Below are the records; give the number of their lines that contain the word "pixels" and nothing more.
Segment Start: Materials provided
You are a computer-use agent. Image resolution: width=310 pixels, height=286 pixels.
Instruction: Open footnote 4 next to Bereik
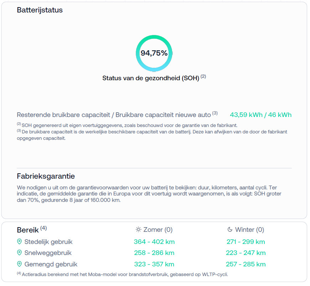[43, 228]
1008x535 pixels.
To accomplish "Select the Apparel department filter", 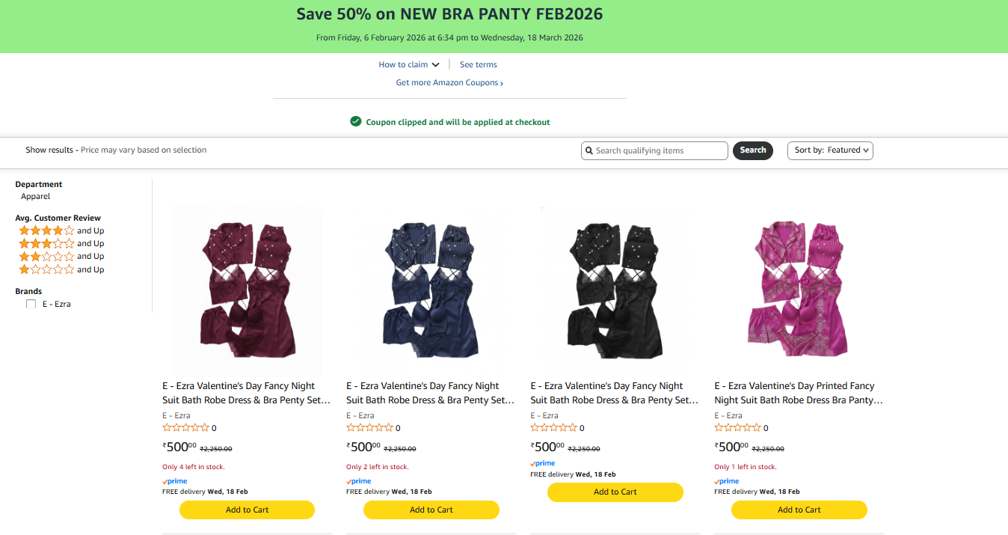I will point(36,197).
Segment End: Materials provided
• **Answer below**
2